:: Task inputs

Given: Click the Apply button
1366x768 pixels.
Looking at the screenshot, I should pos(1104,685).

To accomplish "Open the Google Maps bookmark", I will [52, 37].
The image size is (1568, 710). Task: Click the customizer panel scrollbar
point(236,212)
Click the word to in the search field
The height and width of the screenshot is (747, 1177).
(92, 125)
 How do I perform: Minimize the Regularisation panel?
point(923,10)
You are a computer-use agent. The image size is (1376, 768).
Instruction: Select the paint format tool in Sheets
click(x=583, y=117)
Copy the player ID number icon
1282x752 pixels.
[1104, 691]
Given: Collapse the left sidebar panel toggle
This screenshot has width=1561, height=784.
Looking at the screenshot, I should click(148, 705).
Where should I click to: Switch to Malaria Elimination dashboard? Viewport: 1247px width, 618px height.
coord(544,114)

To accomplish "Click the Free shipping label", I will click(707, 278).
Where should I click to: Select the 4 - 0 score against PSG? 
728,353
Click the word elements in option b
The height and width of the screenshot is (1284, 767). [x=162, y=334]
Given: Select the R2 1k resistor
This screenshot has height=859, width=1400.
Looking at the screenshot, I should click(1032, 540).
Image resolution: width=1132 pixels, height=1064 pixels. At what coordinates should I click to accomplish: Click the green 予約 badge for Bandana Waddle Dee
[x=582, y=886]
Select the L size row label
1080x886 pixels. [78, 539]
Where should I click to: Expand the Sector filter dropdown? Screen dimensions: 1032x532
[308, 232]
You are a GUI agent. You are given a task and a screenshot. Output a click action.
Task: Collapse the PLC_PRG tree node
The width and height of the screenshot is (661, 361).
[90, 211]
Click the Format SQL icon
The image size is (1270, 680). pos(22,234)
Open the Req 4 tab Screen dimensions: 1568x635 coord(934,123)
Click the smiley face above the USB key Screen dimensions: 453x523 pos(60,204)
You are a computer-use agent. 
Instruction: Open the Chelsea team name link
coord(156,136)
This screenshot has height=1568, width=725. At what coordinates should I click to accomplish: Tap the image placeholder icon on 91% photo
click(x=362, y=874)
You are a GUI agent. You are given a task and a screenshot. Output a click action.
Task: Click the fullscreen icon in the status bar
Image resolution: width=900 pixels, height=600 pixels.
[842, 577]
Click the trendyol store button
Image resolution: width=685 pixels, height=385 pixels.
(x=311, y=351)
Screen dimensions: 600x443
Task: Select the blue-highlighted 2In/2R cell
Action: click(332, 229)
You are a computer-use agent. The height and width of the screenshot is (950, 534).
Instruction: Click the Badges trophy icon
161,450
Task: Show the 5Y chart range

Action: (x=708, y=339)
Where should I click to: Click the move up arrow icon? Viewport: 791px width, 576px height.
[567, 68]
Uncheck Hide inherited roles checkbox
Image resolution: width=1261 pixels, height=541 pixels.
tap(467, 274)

::::

Exercise objective: List each line of the data above in which the word "resolution" appears.

Exercise response:
Image resolution: width=1132 pixels, height=1064 pixels. At what coordinates should I click to accomplish: Click the green 予約 badge for Bandana Waddle Dee
Image resolution: width=900 pixels, height=600 pixels.
Image resolution: width=685 pixels, height=385 pixels.
Image resolution: width=1261 pixels, height=541 pixels.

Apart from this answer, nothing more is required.